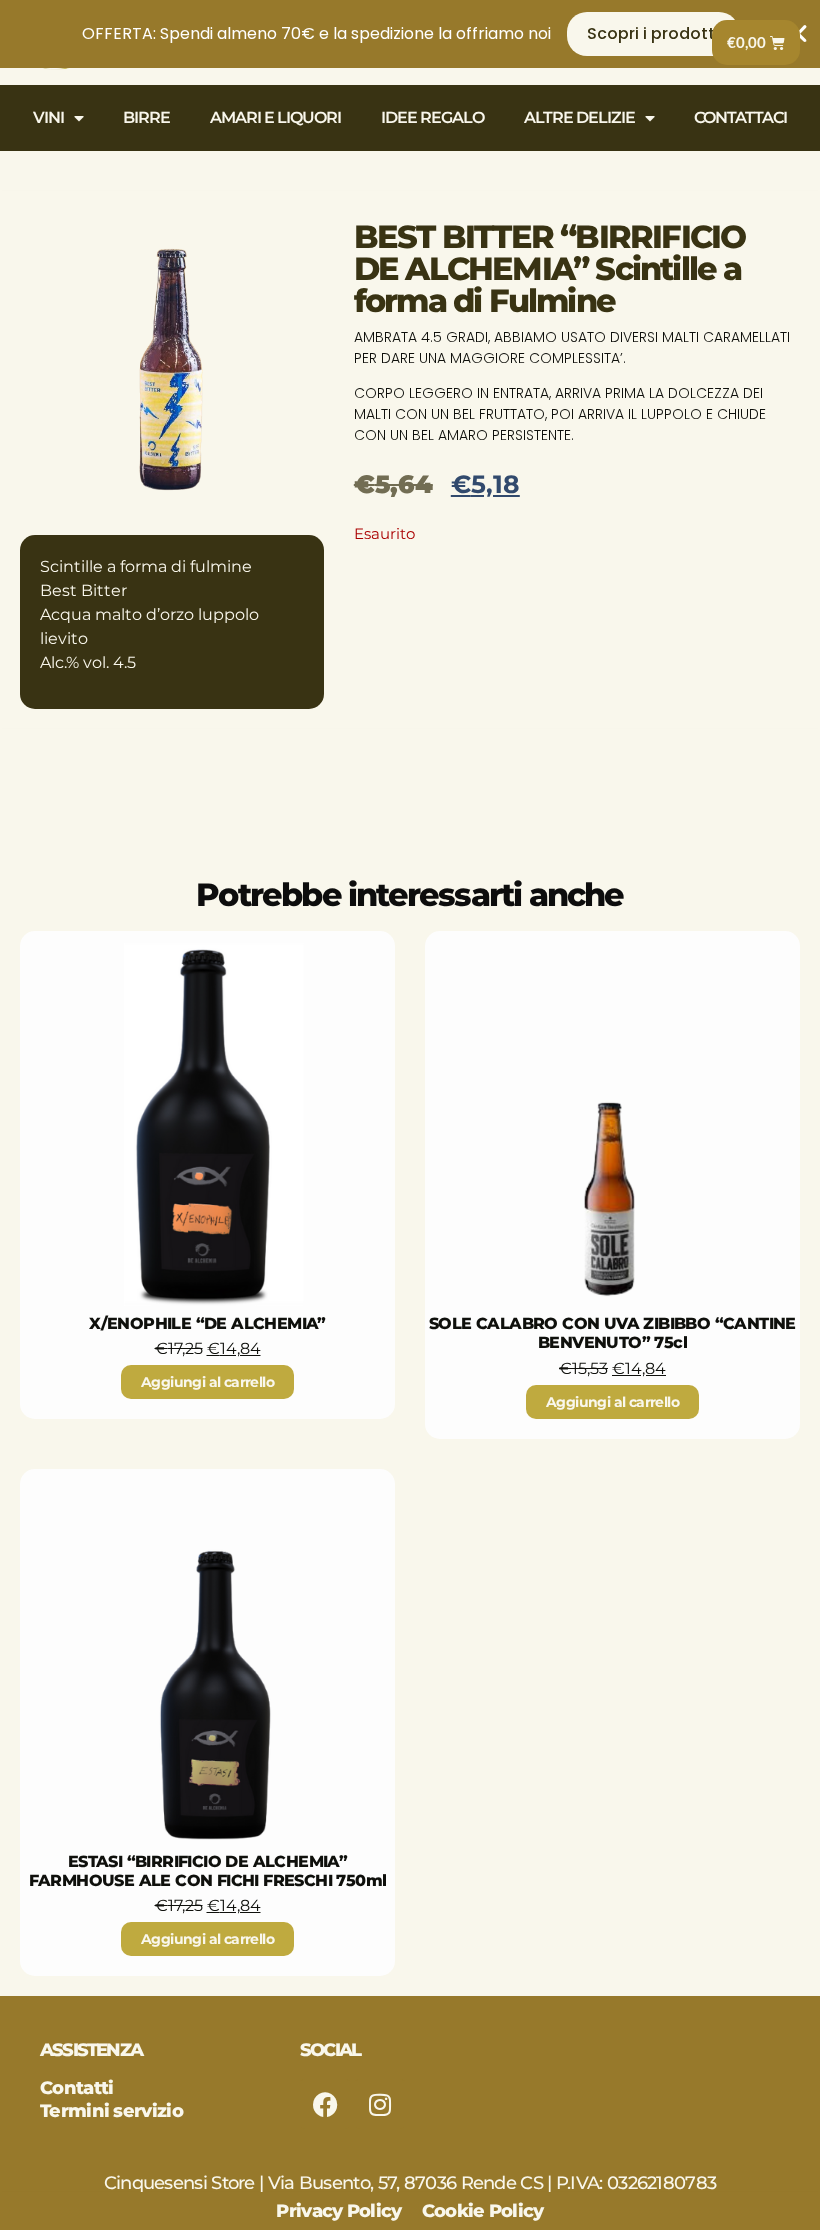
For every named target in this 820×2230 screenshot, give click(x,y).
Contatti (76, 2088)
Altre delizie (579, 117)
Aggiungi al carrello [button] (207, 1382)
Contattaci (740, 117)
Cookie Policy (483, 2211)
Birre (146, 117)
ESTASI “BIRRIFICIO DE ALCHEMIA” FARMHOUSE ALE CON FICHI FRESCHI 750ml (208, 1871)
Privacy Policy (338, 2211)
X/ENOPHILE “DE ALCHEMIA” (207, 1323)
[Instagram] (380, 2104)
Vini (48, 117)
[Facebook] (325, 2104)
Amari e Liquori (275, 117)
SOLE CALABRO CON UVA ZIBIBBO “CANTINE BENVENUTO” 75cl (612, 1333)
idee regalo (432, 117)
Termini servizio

———

_Required work_
Return the records word for word, leaving every picture out of the copy.

_Expected output_
For every named target in this 820×2230 screenshot, give click(x,y).
Contatti (76, 2088)
Altre delizie (579, 117)
Aggiungi al carrello [button] (207, 1382)
Contattaci (740, 117)
Cookie Policy (483, 2211)
Birre (146, 117)
ESTASI “BIRRIFICIO DE ALCHEMIA” FARMHOUSE ALE CON FICHI FRESCHI 750ml (208, 1871)
Privacy Policy (338, 2211)
X/ENOPHILE “DE ALCHEMIA” (207, 1323)
[Instagram] (380, 2104)
Vini (48, 117)
[Facebook] (325, 2104)
Amari e Liquori (275, 117)
SOLE CALABRO CON UVA ZIBIBBO “CANTINE BENVENUTO” 75cl (612, 1333)
idee regalo (432, 117)
Termini servizio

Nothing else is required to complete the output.